Odtąd piesek był szczęśliwy. Bardzo polubił swojego nowego pana, który nazwał go Szczęściarzem. Imię to dobrał ze względu na szczęście psa, ponieważ nie wszystkie porzucone zwierzęta znajdują dobrego właściciela.
I wszystko skoczyło się dobrze, ale nie ze względu na szczęście tylko wspaniałą przyjaźń człowieka i psa.
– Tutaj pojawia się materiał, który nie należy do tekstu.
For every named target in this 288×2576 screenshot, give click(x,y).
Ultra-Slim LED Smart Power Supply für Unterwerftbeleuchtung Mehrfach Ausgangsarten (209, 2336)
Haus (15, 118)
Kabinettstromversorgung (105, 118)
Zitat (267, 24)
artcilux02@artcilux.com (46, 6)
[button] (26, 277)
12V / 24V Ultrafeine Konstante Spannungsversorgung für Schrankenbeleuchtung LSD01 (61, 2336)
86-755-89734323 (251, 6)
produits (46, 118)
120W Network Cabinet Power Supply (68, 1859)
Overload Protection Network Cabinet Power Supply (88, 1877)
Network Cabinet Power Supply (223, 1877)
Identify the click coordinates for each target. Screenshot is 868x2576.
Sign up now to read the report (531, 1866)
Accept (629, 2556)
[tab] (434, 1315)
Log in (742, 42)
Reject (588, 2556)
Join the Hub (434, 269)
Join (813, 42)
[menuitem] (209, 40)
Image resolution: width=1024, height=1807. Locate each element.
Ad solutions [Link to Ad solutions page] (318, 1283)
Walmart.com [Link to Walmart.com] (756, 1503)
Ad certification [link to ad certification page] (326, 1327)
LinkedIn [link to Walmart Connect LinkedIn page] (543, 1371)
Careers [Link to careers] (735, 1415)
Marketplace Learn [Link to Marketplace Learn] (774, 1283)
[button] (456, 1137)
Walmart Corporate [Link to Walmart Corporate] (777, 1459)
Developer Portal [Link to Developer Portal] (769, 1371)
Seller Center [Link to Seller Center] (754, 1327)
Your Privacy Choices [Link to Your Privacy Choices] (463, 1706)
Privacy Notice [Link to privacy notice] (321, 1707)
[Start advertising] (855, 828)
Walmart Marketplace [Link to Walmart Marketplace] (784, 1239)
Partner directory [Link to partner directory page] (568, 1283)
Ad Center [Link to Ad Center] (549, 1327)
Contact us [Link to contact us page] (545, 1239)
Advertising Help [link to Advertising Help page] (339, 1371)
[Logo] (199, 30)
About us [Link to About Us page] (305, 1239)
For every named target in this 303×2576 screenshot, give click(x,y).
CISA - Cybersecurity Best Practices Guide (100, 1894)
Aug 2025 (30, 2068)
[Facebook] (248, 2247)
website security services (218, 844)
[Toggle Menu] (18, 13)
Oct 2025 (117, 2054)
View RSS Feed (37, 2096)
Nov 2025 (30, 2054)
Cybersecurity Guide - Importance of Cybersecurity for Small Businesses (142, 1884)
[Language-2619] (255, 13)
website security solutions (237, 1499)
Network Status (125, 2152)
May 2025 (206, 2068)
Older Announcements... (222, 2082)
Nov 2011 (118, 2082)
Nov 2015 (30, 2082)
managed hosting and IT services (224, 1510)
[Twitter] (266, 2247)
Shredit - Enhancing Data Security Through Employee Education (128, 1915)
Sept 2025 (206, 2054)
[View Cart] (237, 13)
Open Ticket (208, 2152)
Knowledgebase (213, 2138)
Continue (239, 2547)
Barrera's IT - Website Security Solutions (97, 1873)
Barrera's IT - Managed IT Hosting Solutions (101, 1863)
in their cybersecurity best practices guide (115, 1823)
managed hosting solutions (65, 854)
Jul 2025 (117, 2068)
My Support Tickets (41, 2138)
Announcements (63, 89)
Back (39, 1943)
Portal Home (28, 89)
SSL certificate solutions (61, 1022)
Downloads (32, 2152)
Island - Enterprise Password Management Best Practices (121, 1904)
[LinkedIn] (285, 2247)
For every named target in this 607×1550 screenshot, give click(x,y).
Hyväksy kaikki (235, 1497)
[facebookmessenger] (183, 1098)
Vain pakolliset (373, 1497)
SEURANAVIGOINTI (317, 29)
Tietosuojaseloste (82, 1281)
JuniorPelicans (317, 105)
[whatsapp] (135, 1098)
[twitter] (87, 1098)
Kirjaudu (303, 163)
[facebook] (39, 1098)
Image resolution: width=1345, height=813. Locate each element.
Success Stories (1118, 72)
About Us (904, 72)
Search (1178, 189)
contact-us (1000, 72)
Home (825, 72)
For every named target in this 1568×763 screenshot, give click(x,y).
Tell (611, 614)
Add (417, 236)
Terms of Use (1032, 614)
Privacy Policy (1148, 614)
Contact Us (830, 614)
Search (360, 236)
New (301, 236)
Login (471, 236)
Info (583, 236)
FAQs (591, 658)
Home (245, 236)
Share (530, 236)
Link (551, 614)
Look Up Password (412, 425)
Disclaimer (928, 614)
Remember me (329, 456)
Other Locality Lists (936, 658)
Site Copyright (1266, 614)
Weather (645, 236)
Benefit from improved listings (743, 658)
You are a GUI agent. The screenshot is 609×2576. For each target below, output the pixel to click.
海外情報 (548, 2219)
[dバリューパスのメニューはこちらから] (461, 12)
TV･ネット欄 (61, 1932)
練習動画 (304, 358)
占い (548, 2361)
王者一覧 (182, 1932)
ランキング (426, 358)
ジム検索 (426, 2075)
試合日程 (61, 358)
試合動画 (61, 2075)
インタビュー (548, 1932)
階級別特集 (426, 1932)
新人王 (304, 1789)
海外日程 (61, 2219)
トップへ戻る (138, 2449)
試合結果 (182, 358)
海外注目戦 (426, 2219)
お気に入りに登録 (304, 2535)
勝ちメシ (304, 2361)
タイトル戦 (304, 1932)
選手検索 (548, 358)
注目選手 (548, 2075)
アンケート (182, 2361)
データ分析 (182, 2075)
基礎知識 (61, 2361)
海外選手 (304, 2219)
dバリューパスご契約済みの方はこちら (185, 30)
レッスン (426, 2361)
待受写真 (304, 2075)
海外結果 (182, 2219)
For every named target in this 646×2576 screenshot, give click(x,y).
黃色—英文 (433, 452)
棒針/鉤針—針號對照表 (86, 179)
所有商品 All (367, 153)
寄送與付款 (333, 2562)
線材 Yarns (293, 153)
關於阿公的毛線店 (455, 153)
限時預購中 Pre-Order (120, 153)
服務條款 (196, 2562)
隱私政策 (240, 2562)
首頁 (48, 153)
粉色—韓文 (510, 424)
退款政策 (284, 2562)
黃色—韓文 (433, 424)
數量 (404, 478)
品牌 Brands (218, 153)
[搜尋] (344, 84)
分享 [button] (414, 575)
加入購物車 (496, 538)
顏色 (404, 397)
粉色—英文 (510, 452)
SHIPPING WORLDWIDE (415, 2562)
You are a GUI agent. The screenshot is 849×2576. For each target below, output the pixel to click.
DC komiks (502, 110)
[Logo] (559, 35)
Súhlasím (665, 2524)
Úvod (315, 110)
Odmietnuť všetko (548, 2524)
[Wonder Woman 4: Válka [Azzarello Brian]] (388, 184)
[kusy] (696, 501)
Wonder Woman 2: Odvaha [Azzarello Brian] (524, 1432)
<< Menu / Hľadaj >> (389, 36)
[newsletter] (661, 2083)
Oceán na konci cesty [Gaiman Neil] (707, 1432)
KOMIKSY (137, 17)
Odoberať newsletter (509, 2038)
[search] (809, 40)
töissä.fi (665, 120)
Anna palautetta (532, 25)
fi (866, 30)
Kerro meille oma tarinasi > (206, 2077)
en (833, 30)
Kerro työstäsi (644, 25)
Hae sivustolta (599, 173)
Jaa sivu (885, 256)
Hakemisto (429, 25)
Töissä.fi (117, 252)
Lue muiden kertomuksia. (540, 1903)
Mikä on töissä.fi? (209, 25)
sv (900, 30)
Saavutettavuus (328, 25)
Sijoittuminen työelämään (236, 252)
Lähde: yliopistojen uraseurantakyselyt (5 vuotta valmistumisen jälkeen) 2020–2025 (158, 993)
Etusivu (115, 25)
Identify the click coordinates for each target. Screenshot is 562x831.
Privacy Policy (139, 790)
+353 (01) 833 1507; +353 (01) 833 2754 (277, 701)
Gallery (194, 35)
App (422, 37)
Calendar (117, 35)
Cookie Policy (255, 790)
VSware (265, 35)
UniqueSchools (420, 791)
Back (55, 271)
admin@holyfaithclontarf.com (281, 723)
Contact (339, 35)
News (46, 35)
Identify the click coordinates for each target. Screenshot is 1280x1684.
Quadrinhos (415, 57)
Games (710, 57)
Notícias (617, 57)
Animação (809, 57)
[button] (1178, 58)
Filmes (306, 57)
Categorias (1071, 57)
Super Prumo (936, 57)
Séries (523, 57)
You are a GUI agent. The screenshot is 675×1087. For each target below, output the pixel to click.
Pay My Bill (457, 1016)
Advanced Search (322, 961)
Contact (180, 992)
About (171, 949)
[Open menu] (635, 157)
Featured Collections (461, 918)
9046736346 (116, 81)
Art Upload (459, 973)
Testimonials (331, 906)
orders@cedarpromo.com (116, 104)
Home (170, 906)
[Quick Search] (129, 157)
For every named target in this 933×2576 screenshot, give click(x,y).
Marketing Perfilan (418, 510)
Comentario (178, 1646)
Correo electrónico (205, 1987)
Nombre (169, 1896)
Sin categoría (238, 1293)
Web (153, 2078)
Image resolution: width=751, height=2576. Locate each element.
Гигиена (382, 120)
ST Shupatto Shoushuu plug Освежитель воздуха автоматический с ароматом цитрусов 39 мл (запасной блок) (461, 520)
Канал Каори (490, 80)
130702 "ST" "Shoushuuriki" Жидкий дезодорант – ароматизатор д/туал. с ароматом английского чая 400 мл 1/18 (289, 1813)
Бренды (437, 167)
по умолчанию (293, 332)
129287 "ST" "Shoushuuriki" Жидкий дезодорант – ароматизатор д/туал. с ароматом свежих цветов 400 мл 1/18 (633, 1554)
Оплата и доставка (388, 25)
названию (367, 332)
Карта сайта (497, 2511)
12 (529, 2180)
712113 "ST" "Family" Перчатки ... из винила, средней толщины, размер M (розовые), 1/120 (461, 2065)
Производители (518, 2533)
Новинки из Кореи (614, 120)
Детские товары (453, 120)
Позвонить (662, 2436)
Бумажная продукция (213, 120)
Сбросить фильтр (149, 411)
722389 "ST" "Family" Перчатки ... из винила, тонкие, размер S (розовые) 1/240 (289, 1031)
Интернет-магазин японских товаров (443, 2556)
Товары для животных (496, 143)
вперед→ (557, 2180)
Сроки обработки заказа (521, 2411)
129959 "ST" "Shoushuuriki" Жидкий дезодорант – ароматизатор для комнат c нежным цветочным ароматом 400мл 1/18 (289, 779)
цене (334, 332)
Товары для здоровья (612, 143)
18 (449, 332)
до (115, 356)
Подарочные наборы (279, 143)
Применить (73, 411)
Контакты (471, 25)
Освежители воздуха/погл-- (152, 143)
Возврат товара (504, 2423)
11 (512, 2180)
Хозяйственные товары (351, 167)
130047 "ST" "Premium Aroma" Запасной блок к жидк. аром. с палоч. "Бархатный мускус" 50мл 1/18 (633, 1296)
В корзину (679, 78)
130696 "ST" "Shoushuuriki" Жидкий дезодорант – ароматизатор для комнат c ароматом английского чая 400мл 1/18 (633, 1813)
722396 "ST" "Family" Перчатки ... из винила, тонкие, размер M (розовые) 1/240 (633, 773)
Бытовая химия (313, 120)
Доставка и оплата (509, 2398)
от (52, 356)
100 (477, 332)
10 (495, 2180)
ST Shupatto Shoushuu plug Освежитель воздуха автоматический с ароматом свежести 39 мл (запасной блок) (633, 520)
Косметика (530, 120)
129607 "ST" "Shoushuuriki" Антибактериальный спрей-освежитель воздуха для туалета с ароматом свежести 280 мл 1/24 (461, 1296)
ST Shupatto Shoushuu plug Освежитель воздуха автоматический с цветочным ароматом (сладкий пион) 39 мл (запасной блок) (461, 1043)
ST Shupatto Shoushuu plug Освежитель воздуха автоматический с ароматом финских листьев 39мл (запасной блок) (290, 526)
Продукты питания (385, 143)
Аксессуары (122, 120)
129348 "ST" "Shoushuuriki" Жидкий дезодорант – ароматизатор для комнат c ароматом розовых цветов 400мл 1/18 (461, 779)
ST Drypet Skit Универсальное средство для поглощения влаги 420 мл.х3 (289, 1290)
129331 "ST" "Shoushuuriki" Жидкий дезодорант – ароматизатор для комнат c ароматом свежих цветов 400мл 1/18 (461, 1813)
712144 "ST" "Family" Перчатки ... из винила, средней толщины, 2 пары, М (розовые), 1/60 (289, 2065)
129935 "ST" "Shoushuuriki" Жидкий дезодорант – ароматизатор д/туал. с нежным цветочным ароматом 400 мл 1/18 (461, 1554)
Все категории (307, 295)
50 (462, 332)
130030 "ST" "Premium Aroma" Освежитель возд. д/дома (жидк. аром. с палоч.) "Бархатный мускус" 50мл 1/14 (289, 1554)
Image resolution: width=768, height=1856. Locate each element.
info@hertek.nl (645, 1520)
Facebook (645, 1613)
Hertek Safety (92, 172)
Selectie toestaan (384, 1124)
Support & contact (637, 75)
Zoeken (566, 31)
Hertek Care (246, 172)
"Niezwykła przyjaźń człowieka i psa"
Był mroźny, zimowy poranek kiedy na przystanku kolejowym pojawił się 60 letni doktor Musierewicz. Ubrany był w ciemny płaszcz do kolan, a na szyi zarzucony miał szary szalik z włóczki. W ręce niósł czarną, skórzaną, męską torbę z dokumentami, odnoszącymi się do pacjentów. Sprawiał wrażenie dostojnego. W pewnym momencie na ciemnych, metalowych torach zauważył małego pieska o lekko brudnej, brązowej, krótkiej sierści. Piesek leżał bez ruchu. Szybko zabrał pieska z torów, ze względu na nadjeżdźający z daleka duży pociąg oraz , dlatego że miał wrażliwe serce. Wziął pieska pod płaszcz i wsiadł do najbliższego pociągu. W pracy pana Musierewicza nie można było trzymać zwierząt, więc musiał to ukrywać przed wszystkimi. Okazało się to nieławym zadaniem, ponieważ szczeniaczek ożywił się. Po zakończonej pracy doktor zabrał pieska do domu. Gdy wszedł do swojego mieszkania,przywitała go żona o blond włosach i miłym, pogodnym, delikatnym głosie. Pan Piotr Musierewicz po długim rozmyślaniu postanowił "zaadoptować" pieska. Pani Nela Musierewicz nie była z tego powodu zadowolona, lecz nie mogła się sprzeciwić swojemu mężowi. Doktor wraz z Nelą nazwał go Torowiec, ze względu na okoliczności w jakich go znalazł. Z biegiem lat pies dorastał, wiedząc o tym, że to właśnie Piotr go uratował. Pan Musierewicz codziennie bawił się z Torowcem, karmił, wyprowadzał na spacery i traktował jak syna, którego nigdy nie dało mu życie. Pies zamiast tego okazywał mu swoją przyjaźń i stał się jego najlepszym przyjacielem. Gdy podczas nieszczęśliwego wypadku samochodowego zginęła pani Nela, Torowiec stał się dla Piotra najważniejszym co miał w życiu. Gdy pan Musierewicz w wieku 70 lat poważnie zachorował pies nie odstępywał go na krok. Był z nim do samego końca, a gdy jego pan zmarł codziennie czuwał przy łóżku zmarłego, jakby myśląc, że kiedyś znów się spotkają. On i jego pan.